Five-year-old 'taught to hide in toilet' at Jewish school incase of attack after antisemitism rise

  • Granada Reports Correspondent Mel Barham has been speaking to members of the community about how they're dealing with the hostility

A mother says her five-year-old son is being "taught how to hide in the toilets" at his Jewish school incase there is an antisemitic attack.

Lucy Salem said her son's school have also stocked up on lollies to give to children incase they need to keep the pupils quiet if there is a serious threat.

It comes after hundreds of antisemitic incidents have been recorded in the North West by a Jewish charity.

There have been a record number of anti-semitic incidents in the North West after Hamas attacks on 7 October.

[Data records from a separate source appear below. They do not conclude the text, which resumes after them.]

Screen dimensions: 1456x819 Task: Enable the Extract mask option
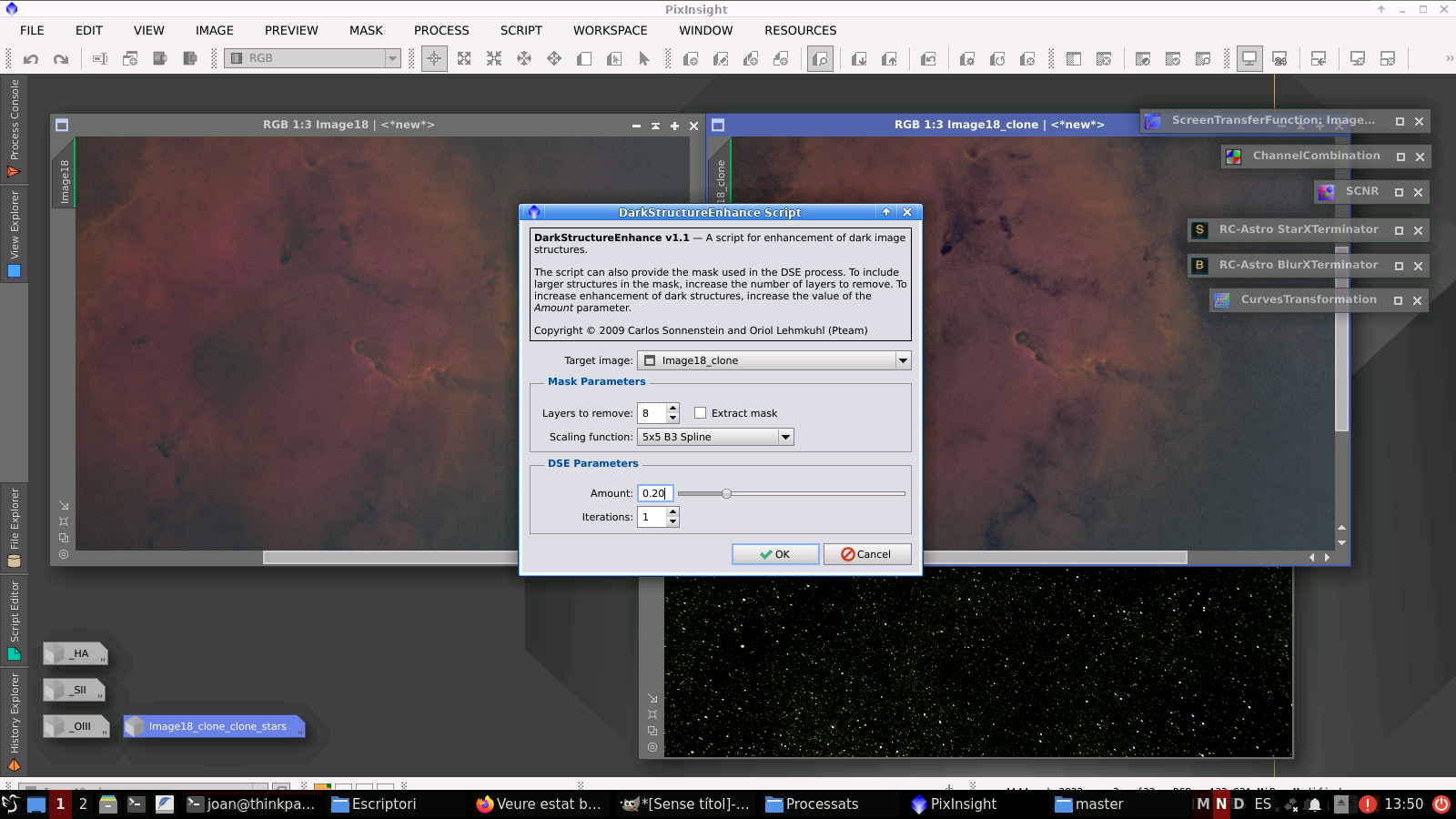(700, 412)
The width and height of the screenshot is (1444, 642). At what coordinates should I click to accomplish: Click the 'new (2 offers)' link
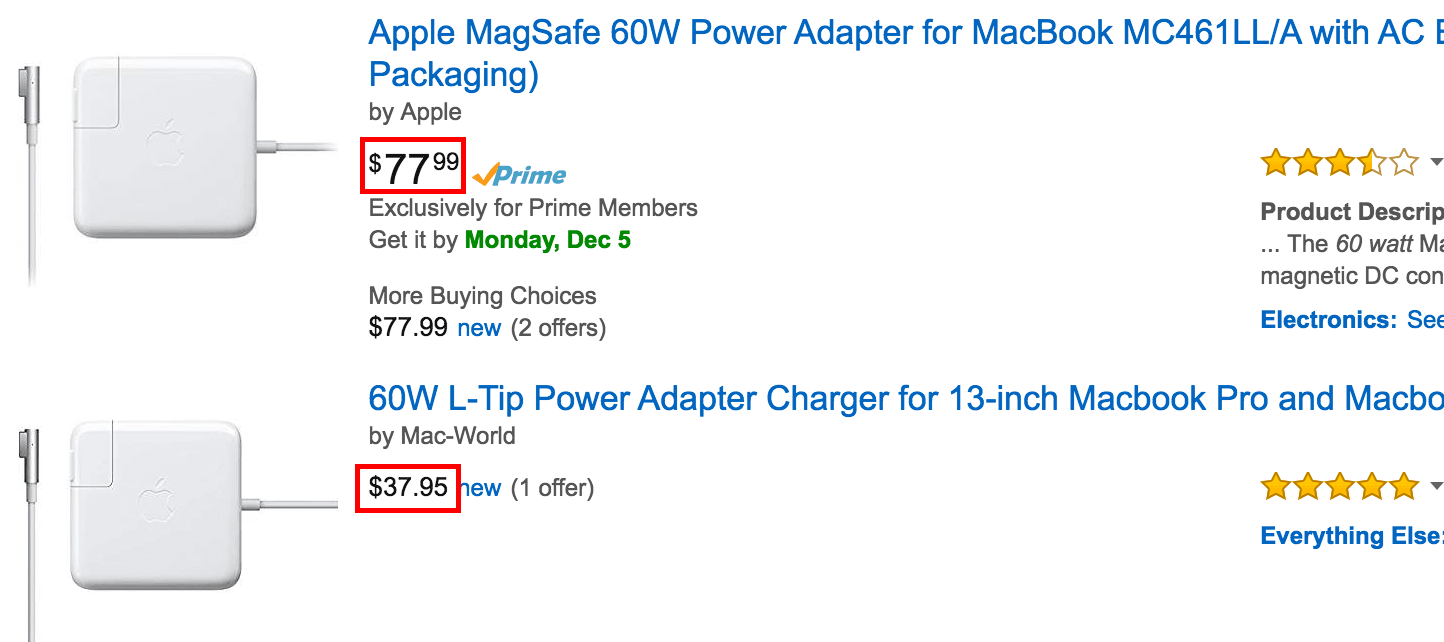click(x=479, y=327)
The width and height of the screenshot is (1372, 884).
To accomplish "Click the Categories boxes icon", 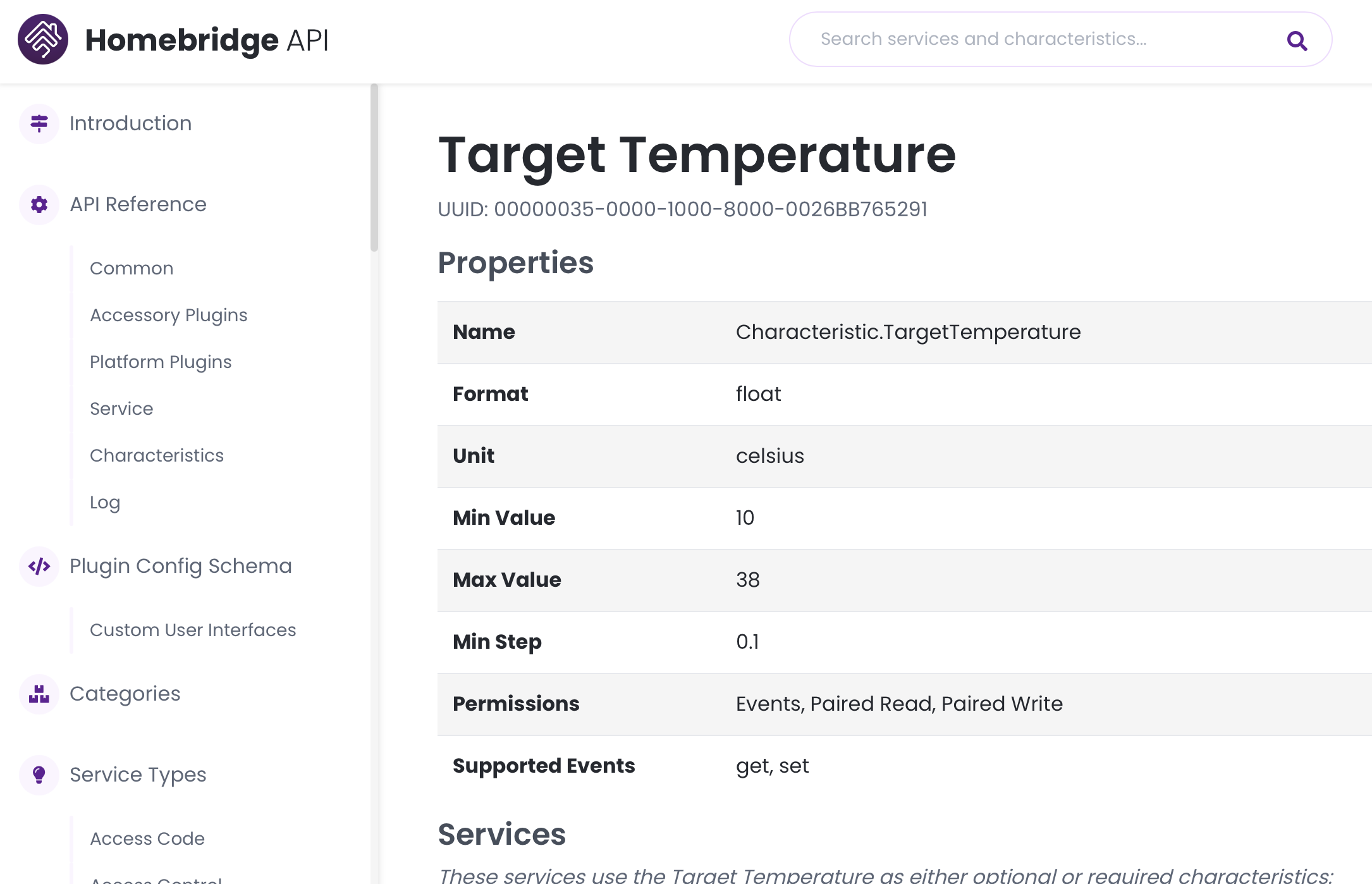I will 39,694.
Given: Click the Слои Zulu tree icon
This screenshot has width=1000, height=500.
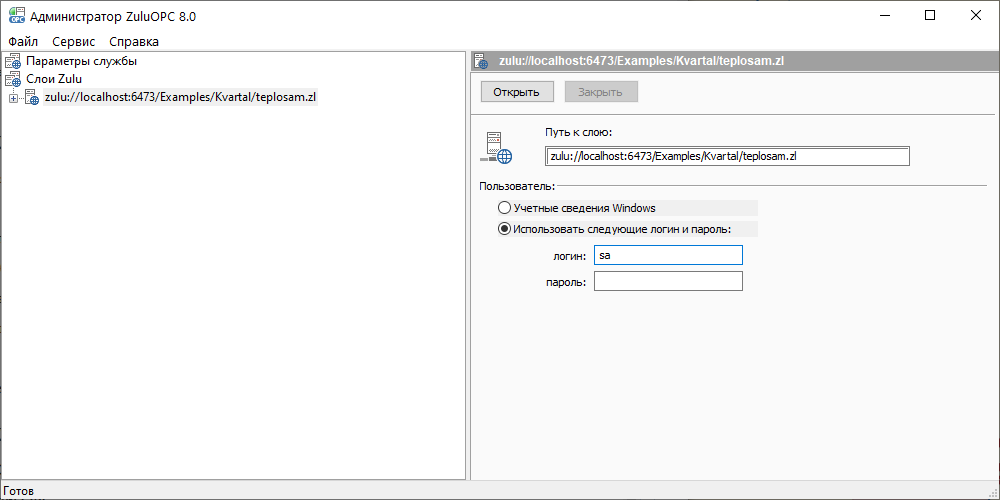Looking at the screenshot, I should point(13,79).
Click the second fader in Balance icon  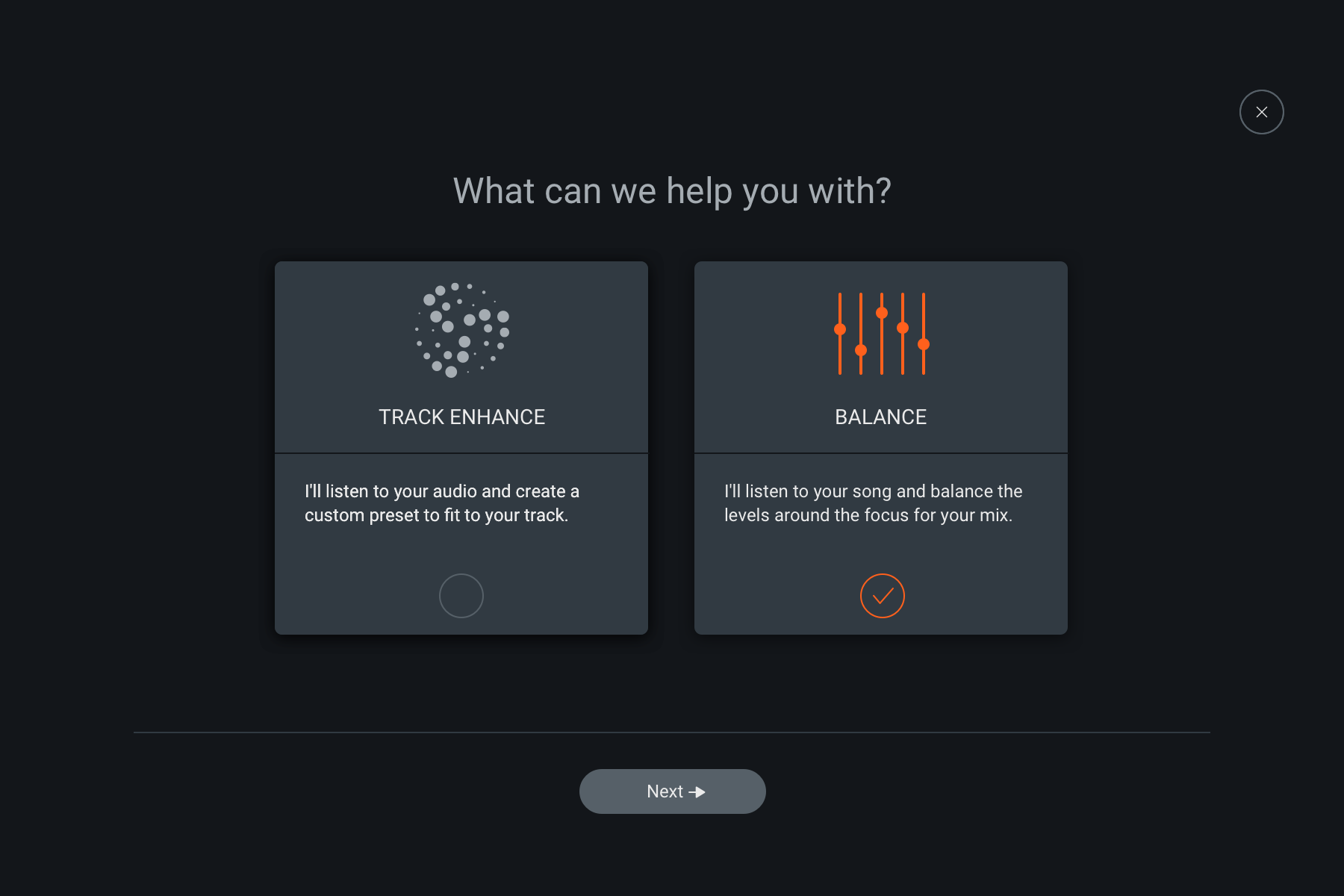861,333
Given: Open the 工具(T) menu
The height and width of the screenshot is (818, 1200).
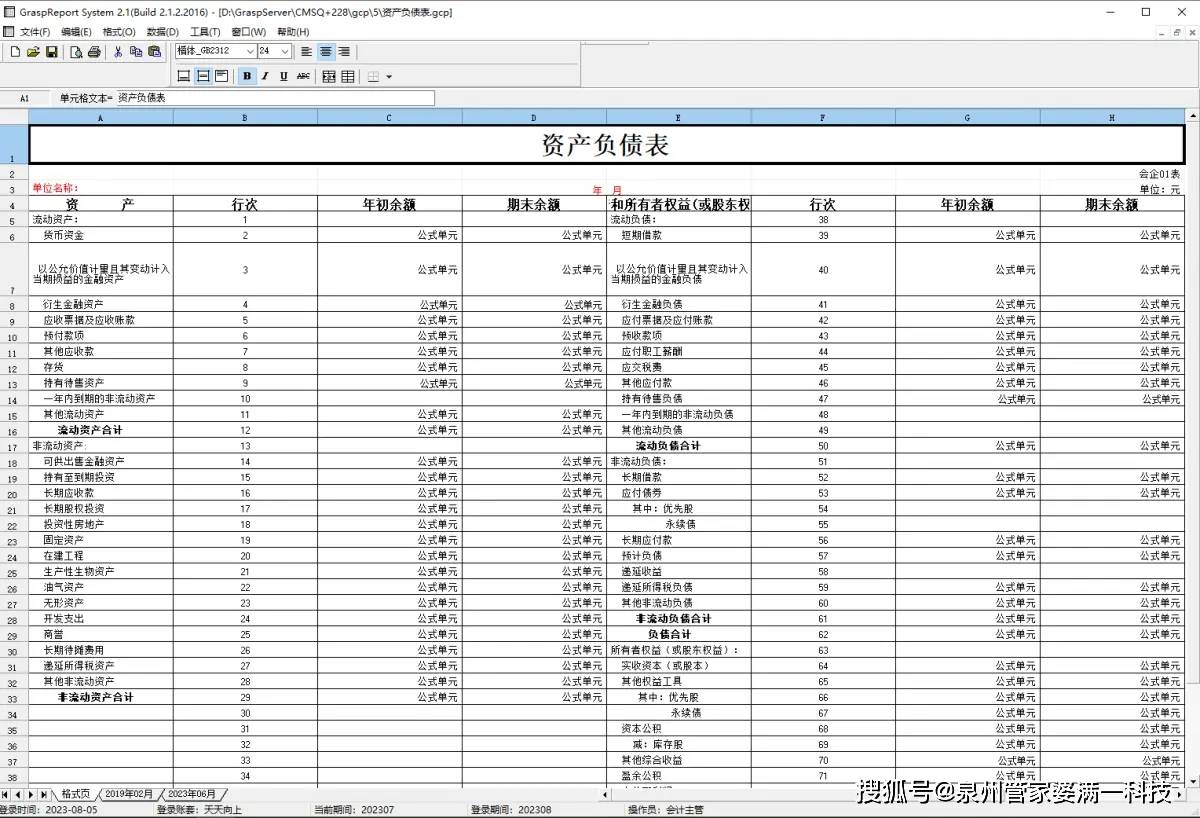Looking at the screenshot, I should tap(204, 32).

Credit: ITV Granada Reports

The Community Security Trust says more than 500 incidents took place last year in Greater Manchester, which has the UK's largest Jewish community outside London.

Lucy Salem said that life as a Jewish person in Greater Manchester is "terrifying".

"I don't think there's a day that goes by that I don't wake up feeling anxious. I walk down the street and i'm questioning what people are thinking and whether they know i'm Jewish."

But Lucy said she is more scared for her son who attends a Jewish school that is now heavily guarded by security.

"There is a strong police presence outside every single day and it just breaks my heart. I feel like i'm putting him in harms way," she said.

"He doesn't understand, thankfully, but he did ask me the other day why the police were there, I didn't know what to say.

"It's just a really sad state of affairs and I feel like we're being targeted for something that we are not in control of."

Since Hamas attacks on Israel, there have been 550 anti-semitic incidents in Greater Manchester. Credit: ITV Granada Reports

She continued: "I look at my little boy and I think 'what kind of a world have I brought you into?' It's not safe.

"At the age of five has been taught how to hide in the toilets at school. The fact that they're being taught that makes me feel sick."

The Community Security Trust, which monitors anti-Jewish abuse, says there was a sharp rise in incidents of hate in the aftermath of the Hamas attacks on 7 October and Israel's subsequent response in Gaza.

It recorded more than 550 incidents in 2023 in Greater Manchester, which has the UK's largest Jewish community outside London.

Mark Levy, Chief Executive of the Jewish Representative Council of Greater Manchester, said: "What we're seeing is Jewish people going about their daily business in every walk of life are being targeted.

"Whether that's children going to and from school, people at uni , people in a theatre, we've had jewish buildings being defaced with awful graffiti so people are naturally feeling insecure."

He continued: "The anxiety that will be created by the report, which does not shock anyone in our community, will be unprecedented because we have always had to endure a surge in hate crime targeting Jewish people when there is a conflict in the Middle East."

"But a sheer number of incidents which have taken place since October 7 is shocking and has to be utterly condemned."